● Problem details
Rewrite the rows below, changing every "Instruction" to "Goal" and leaving everything else unchanged.

● Recorded data

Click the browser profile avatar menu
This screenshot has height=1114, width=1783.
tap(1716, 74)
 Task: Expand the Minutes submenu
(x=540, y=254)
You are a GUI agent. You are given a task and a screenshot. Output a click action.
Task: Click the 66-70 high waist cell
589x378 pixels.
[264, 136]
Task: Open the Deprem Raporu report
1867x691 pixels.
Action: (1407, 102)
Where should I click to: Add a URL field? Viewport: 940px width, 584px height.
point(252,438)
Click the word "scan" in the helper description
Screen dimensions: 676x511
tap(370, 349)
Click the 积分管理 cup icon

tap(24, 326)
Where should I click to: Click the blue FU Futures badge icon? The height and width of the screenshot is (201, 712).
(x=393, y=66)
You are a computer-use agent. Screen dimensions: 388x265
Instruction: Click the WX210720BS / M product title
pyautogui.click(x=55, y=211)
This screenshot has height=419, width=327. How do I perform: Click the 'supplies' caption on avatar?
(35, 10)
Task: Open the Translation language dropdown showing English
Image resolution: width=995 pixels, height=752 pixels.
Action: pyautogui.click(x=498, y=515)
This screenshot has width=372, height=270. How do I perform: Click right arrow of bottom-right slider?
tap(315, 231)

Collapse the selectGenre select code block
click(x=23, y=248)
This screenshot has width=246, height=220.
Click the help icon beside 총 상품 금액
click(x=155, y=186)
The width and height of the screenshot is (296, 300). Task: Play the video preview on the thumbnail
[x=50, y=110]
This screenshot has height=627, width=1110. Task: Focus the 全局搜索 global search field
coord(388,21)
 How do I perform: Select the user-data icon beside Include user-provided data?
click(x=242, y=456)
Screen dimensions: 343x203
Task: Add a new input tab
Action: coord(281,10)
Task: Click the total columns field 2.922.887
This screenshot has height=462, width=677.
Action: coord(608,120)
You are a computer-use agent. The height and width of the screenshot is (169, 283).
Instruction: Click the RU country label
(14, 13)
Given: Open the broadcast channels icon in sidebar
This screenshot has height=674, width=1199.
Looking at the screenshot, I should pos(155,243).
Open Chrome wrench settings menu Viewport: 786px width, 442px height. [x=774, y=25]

● Completed exercise
Click the browser profile avatar menu
This screenshot has height=1114, width=1783.
tap(1716, 74)
 Task: Expand the Minutes submenu
(x=540, y=254)
You are a GUI agent. You are given a task and a screenshot. Output a click action.
Task: Click the 66-70 high waist cell
589x378 pixels.
[264, 136]
Task: Open the Deprem Raporu report
1867x691 pixels.
Action: (1407, 102)
Where should I click to: Add a URL field? Viewport: 940px width, 584px height.
point(252,438)
Click the word "scan" in the helper description
Screen dimensions: 676x511
tap(370, 349)
Click the 积分管理 cup icon

tap(24, 326)
Where should I click to: Click the blue FU Futures badge icon? The height and width of the screenshot is (201, 712).
(x=393, y=66)
You are a computer-use agent. Screen dimensions: 388x265
Goal: Click the WX210720BS / M product title
pyautogui.click(x=55, y=211)
This screenshot has height=419, width=327. How do I perform: Click the 'supplies' caption on avatar?
(35, 10)
Task: Open the Translation language dropdown showing English
Image resolution: width=995 pixels, height=752 pixels.
Action: pyautogui.click(x=498, y=515)
This screenshot has width=372, height=270. How do I perform: Click right arrow of bottom-right slider?
tap(315, 231)

Collapse the selectGenre select code block
click(x=23, y=248)
This screenshot has width=246, height=220.
Click the help icon beside 총 상품 금액
click(x=155, y=186)
The width and height of the screenshot is (296, 300). Task: Play the video preview on the thumbnail
[x=50, y=110]
This screenshot has height=627, width=1110. Task: Focus the 全局搜索 global search field
coord(388,21)
 How do I perform: Select the user-data icon beside Include user-provided data?
click(x=242, y=456)
Screen dimensions: 343x203
Task: Add a new input tab
Action: coord(281,10)
Task: Click the total columns field 2.922.887
This screenshot has height=462, width=677.
Action: coord(608,120)
You are a computer-use agent. The height and width of the screenshot is (169, 283).
Goal: Click the RU country label
(14, 13)
Given: Open the broadcast channels icon in sidebar
This screenshot has height=674, width=1199.
Looking at the screenshot, I should pos(155,243).
Open Chrome wrench settings menu Viewport: 786px width, 442px height. [x=774, y=25]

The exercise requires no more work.